Source passage =
========================

Friday, April 29, 2016

When Your Brain Finally Turns On

The other day I read "Finding The Answer" on Dee's blog, Break Out The Skinny Girl.  I love Dee's blog.  She shares so candidly how she feels and I am so able to relate to her posts.  You should really check her out!
 
This particular post really resonated with me.  Just today I was thinking about how much my life has changed.  (I'll write more about that this weekend.)  When looking back, sometimes I wonder what happened to cause the change...

If you have ever been on a diet or weight loss program more than three times in your life, then you know what I mean about yo-yo dieting. We try to lose weight, we really want to be successful, but we either gain the weight back or give up too soon.  There is something inside us that doesn't believe we can accomplish it. Dee calls it the asshole in her head and I just love that description. Think about it, what is it that tells you "You can't do this. Why bother trying?  It will never work."  It's the asshole in your head!!!

What causes us to finally turn our brain on?

Is it about how we look?  For me, I was ashamed of how I looked to the point where I did not care.  I knew was fat.  I did not like feeling as though I was stuck, but I believed there was nothing I could do to change that.  It was not how I looked that made me change.

Or about how we feel?  I was in pain 24 hours / day, 7 days / week.  My joints ached.  I walked with a limp.  I was tired all the time.  I did not want that to be my reality.

So, the day finally comes when you decide to kick the asshole in your head to the curb. It's like a trigger that goes off... your brain finally turns on and YOU decide to take control of your nutrition...your health, your life!  One day becomes a week, becomes a month, becomes two, becomes a lifestyle.

========================

Task 1 = From the blog post, copy the passage starting at "What causes us" and ending at "becomes a lifestyle.".
Task 2 = According to the blog post, how often was the writer in pain?

Information supplied =

========================

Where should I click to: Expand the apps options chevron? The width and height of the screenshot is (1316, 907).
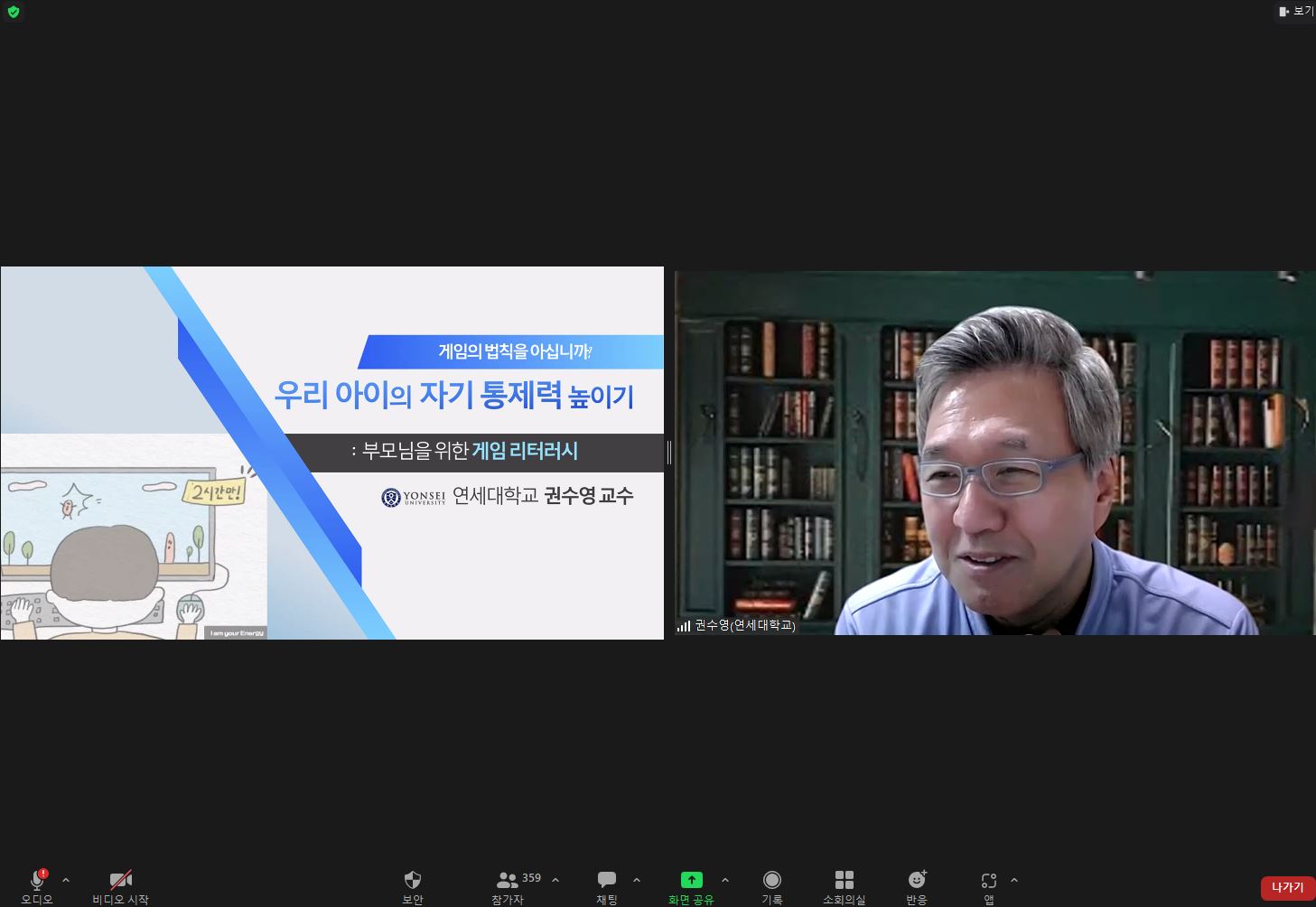[x=1014, y=880]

========================

Correct response 1 =
What causes us to finally turn our brain on?

Is it about how we look?  For me, I was ashamed of how I looked to the point where I did not care.  I knew was fat.  I did not like feeling as though I was stuck, but I believed there was nothing I could do to change that.  It was not how I looked that made me change.

Or about how we feel?  I was in pain 24 hours / day, 7 days / week.  My joints ached.  I walked with a limp.  I was tired all the time.  I did not want that to be my reality.

So, the day finally comes when you decide to kick the asshole in your head to the curb. It's like a trigger that goes off... your brain finally turns on and YOU decide to take control of your nutrition...your health, your life!  One day becomes a week, becomes a month, becomes two, becomes a lifestyle.

Correct response 2 = 24 hours a day, 7 days a week.